For example, a pull-up resistor 75 could be used at each shelf
controller 71 and 72 to facilitate detection of the other shelf
controller.
[0035] Referring again to FIG. 3, it has been explained that the
backplane 30 provides a number of buses to intercouple various of
the backplane interfaces. These buses include a:
[0036] Digital ground bus;
[0037] Earth ground bus;
[0038] Power distribution bus;
[0039] System timing bus;
[0040] Time division multiplexed bus;
[0041] System control bus;
[0042] Hardware resource bus; and a
[0043] Media data bus.
[0044] These buses serve either to facilitate overall system
management and/or to permit the exchange of data between various
ones of the interfaces.
[0045] Two other buses are a first and second network distribution
bus 39A and 39B. Making momentary reference to FIG. 8, these
network distribution buses each comprise a set of point-to-point,
serial, differential lines that centralize on the
application/optical ring interfaces 31D and effectively serve to
effect, in this embodiment, an optical data-to-electrical data
distribution system.
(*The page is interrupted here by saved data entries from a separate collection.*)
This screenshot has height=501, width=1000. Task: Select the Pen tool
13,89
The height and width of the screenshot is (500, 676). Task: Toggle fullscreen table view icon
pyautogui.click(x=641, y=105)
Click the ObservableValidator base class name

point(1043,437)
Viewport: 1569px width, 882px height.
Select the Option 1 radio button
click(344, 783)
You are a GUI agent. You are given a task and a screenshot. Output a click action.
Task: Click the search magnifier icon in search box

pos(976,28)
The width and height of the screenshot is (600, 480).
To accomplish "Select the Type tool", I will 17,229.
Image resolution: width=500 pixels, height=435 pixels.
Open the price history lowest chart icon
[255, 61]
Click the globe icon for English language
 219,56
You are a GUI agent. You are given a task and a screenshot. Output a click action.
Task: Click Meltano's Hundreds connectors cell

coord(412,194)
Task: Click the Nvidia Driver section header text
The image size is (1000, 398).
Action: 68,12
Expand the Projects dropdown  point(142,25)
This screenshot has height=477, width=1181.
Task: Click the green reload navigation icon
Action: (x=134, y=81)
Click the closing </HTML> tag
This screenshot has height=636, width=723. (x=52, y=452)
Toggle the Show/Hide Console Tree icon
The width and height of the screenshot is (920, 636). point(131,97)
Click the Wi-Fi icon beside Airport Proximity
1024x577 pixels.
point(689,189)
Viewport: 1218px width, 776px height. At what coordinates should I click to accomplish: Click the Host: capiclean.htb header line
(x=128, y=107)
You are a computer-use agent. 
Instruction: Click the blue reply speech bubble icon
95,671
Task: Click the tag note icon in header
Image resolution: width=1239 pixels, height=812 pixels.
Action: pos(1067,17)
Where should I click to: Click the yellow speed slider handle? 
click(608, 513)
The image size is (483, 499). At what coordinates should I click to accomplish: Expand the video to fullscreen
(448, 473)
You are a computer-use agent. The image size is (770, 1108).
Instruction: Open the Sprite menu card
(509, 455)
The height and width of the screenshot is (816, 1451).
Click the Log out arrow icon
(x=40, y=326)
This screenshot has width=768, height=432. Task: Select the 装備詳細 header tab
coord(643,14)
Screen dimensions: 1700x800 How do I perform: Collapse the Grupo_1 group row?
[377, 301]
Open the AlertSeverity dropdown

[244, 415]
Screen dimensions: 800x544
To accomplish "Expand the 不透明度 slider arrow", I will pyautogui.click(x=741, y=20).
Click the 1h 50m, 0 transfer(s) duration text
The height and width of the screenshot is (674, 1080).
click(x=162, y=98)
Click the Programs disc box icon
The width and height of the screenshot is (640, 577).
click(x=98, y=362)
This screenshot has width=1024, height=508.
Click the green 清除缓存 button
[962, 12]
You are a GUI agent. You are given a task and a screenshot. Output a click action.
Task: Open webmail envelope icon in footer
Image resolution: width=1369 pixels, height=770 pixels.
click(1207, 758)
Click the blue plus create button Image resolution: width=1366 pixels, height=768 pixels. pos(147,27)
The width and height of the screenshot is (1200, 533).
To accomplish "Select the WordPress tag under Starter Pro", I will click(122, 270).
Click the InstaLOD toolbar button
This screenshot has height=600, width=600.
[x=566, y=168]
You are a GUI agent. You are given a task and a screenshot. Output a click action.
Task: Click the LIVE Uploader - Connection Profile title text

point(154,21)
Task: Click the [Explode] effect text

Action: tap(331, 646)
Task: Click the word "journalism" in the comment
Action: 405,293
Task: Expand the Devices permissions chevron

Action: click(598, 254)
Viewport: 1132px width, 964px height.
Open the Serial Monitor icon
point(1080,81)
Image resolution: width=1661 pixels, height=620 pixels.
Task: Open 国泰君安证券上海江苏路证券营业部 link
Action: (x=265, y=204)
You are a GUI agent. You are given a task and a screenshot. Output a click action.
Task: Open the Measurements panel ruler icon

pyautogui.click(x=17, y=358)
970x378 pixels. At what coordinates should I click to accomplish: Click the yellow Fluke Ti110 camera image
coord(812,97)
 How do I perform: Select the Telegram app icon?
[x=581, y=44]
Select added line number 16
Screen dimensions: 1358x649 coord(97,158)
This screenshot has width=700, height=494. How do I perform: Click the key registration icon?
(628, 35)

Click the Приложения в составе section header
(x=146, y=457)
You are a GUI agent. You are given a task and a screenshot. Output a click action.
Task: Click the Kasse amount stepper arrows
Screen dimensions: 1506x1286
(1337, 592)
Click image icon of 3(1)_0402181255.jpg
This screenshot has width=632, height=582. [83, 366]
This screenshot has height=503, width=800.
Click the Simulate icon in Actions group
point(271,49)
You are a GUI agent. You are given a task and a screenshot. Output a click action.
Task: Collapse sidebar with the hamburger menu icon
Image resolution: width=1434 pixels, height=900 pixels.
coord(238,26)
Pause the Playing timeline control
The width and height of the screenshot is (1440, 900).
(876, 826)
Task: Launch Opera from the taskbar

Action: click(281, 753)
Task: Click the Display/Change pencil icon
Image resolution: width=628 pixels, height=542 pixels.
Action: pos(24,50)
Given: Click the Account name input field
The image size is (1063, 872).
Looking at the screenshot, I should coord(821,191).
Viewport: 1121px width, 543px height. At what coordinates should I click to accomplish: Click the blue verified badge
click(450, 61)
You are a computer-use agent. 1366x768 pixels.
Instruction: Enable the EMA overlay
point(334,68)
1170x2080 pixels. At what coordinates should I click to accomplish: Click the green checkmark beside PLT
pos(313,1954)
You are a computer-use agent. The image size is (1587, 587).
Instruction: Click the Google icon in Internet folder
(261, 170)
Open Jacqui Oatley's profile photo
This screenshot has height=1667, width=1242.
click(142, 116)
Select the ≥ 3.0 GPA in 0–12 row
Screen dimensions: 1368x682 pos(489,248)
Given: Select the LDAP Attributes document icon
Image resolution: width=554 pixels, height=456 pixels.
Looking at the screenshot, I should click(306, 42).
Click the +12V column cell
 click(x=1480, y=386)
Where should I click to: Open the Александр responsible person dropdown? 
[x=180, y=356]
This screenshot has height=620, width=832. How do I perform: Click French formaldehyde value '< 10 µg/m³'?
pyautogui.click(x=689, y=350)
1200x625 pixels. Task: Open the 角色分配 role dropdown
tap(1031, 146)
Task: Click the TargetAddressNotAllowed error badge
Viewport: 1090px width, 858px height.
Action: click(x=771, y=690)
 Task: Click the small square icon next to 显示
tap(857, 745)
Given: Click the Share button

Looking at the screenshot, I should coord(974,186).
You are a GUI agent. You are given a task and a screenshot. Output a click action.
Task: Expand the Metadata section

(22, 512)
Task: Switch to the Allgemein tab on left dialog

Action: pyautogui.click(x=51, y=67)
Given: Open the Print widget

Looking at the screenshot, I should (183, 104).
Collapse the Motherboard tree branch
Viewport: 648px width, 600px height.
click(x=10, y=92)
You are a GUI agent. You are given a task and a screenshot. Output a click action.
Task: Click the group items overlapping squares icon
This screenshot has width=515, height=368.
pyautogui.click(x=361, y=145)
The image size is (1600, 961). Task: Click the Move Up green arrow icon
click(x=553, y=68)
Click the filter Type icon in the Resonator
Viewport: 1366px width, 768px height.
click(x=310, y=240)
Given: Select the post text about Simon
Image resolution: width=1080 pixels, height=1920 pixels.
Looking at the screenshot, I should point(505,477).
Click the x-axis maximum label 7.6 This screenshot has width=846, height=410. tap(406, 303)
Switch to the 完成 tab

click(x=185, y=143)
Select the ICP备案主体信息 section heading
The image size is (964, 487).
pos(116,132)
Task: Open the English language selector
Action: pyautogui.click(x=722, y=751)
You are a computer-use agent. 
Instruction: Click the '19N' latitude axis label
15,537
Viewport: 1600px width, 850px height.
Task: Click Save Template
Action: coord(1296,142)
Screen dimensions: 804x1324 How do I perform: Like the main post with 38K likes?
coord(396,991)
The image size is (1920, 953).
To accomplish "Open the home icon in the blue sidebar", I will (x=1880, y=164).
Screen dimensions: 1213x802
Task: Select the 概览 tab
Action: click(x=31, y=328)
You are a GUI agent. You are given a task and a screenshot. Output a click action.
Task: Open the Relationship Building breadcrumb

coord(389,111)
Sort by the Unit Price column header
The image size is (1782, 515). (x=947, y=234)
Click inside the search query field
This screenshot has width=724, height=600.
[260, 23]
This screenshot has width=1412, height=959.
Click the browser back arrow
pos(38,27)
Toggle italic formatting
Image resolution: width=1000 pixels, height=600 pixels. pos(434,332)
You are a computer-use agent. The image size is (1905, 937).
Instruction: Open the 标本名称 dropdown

In this illustration, each line represents a
channel that includes both a transmit pair and a receive pair of
conductive traces (any suitable driver, and particularly those that
operate compatibly with 100 ohm differential impedance transmission
lines, such as LVD, PECL, and CML can be effectively deployed for
these purposes). Unlike some of the earlier noted buses, the
network distribution buses 39A and 39B run only between the
application/optical ring interfaces 39D and the application
interfaces 39C. The switch interfaces 39B and the shelf controller
interfaces 31A are preferably not coupled to the network
distribution buses 39A and 39B. In addition, in a preferred
embodiment, the first network distribution bus 39A also couples a
first pair of application/optical ring interfaces 81 and a second
pair of application/optical ring interfaces 82. The second network
distribution bus 39B, however, does not. And, in situations that do
not require optical ring support, the remaining application/optical
ring interface pair 81 could also be used for application circuit
boards (so configured, of course, the network distribution bus
would then not ordinarily be utilized).
[0046] When the application/optical link interfaces 31D are
configured to accommodate a SONET or SDH ring, yet another bus can
be provided; a protection bus 50 that bridges the
application/optical ring 0 interface to the application/optical
ring 1 interface and the application/optical ring 2 interface to
the application/optical ring 3 interface. The protection bus 50
comprises an electrical interconnect that generally serves to
provide a signal path for SONET/SDH ring traffic and/or for passing
control data to an adjacent SONET/SDH card for 1+1 or 1:1 automatic
protection as otherwise generally understood in the art. This bus
50 particularly serves to aid in preventing a full system failure
when an individual card and/or other coupling fails in an optical
SONET/SDH ring. In a preferred embodiment, the protection bus 50
can be effected through use of a 40-line wide set of electrical
conductors. This will, for most applications, provide sufficient
resources to support necessary differential pairs (to support, for
example, 2.5 Gbps data streams), spare paths, and the like.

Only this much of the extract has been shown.